[Element lookup records]
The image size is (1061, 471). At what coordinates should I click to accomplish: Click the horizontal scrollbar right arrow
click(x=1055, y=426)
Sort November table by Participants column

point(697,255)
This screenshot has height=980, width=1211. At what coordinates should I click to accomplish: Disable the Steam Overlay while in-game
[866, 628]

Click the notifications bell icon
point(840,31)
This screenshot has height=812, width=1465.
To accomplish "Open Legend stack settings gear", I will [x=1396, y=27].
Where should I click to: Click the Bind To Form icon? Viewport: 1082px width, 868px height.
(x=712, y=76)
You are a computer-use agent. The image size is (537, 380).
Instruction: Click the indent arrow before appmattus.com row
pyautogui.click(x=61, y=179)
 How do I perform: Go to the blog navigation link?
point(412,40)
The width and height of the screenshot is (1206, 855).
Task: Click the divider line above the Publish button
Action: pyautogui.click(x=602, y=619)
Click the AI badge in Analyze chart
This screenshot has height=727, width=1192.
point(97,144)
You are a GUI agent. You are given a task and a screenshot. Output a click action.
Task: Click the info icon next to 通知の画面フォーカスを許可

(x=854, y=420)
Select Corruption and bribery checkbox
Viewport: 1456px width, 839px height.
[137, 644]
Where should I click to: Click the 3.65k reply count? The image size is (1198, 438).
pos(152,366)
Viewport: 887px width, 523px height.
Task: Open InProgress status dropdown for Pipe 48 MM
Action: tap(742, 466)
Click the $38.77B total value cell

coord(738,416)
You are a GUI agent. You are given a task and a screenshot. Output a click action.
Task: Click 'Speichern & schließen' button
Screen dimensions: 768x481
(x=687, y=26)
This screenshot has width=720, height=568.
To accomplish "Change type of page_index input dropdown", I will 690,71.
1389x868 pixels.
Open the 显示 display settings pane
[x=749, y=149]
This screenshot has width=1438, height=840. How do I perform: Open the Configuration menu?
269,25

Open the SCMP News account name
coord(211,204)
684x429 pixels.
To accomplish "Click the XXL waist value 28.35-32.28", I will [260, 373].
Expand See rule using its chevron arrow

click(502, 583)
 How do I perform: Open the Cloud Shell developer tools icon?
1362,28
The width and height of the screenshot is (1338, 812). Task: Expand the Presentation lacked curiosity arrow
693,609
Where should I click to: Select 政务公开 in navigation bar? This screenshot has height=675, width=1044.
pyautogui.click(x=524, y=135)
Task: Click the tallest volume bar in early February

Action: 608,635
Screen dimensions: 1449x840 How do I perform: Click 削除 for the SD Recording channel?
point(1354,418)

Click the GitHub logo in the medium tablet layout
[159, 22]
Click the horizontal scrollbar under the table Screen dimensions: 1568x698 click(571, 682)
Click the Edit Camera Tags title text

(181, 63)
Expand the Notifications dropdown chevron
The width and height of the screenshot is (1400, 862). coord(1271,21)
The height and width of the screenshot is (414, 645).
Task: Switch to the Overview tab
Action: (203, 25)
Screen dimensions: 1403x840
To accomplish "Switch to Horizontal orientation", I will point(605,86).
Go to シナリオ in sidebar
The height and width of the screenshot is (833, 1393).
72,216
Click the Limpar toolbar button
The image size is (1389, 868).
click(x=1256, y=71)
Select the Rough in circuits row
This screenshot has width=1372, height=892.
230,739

[Problem to work on]
Rewrite the rows above, substituting "Where do I click to" for every occurrence of "Where should I click to" and leaving everything else unchanged.

[Result for this task]
The image size is (1061, 471). At what coordinates should I click to accomplish: Click the horizontal scrollbar right arrow
click(x=1055, y=426)
Sort November table by Participants column

point(697,255)
This screenshot has height=980, width=1211. At what coordinates should I click to accomplish: Disable the Steam Overlay while in-game
[866, 628]

Click the notifications bell icon
point(840,31)
This screenshot has height=812, width=1465.
To accomplish "Open Legend stack settings gear", I will [x=1396, y=27].
Where do I click to: Click the Bind To Form icon? Viewport: 1082px width, 868px height.
(x=712, y=76)
You are a computer-use agent. The image size is (537, 380).
Instruction: Click the indent arrow before appmattus.com row
pyautogui.click(x=61, y=179)
 How do I perform: Go to the blog navigation link?
point(412,40)
The width and height of the screenshot is (1206, 855).
Task: Click the divider line above the Publish button
Action: pyautogui.click(x=602, y=619)
Click the AI badge in Analyze chart
This screenshot has height=727, width=1192.
point(97,144)
You are a GUI agent. You are given a task and a screenshot. Output a click action.
Task: Click the info icon next to 通知の画面フォーカスを許可

(x=854, y=420)
Select Corruption and bribery checkbox
Viewport: 1456px width, 839px height.
[137, 644]
Where do I click to: Click the 3.65k reply count? The image size is (1198, 438).
pos(152,366)
Viewport: 887px width, 523px height.
Task: Open InProgress status dropdown for Pipe 48 MM
Action: tap(742, 466)
Click the $38.77B total value cell

coord(738,416)
You are a GUI agent. You are given a task and a screenshot. Output a click action.
Task: Click 'Speichern & schließen' button
Screen dimensions: 768x481
(x=687, y=26)
This screenshot has width=720, height=568.
To accomplish "Change type of page_index input dropdown", I will 690,71.
1389x868 pixels.
Open the 显示 display settings pane
[x=749, y=149]
This screenshot has width=1438, height=840. How do I perform: Open the Configuration menu?
269,25

Open the SCMP News account name
coord(211,204)
684x429 pixels.
To accomplish "Click the XXL waist value 28.35-32.28", I will [260, 373].
Expand See rule using its chevron arrow

click(502, 583)
 How do I perform: Open the Cloud Shell developer tools icon?
1362,28
The width and height of the screenshot is (1338, 812). Task: Expand the Presentation lacked curiosity arrow
693,609
Where do I click to: Select 政务公开 in navigation bar? This screenshot has height=675, width=1044.
pyautogui.click(x=524, y=135)
Task: Click the tallest volume bar in early February

Action: 608,635
Screen dimensions: 1449x840 How do I perform: Click 削除 for the SD Recording channel?
point(1354,418)

Click the GitHub logo in the medium tablet layout
[159, 22]
Click the horizontal scrollbar under the table Screen dimensions: 1568x698 click(571, 682)
Click the Edit Camera Tags title text

(181, 63)
Expand the Notifications dropdown chevron
The width and height of the screenshot is (1400, 862). coord(1271,21)
The height and width of the screenshot is (414, 645).
Task: Switch to the Overview tab
Action: (203, 25)
Screen dimensions: 1403x840
To accomplish "Switch to Horizontal orientation", I will point(605,86).
Go to シナリオ in sidebar
The height and width of the screenshot is (833, 1393).
72,216
Click the Limpar toolbar button
The image size is (1389, 868).
click(x=1256, y=71)
Select the Rough in circuits row
This screenshot has width=1372, height=892.
230,739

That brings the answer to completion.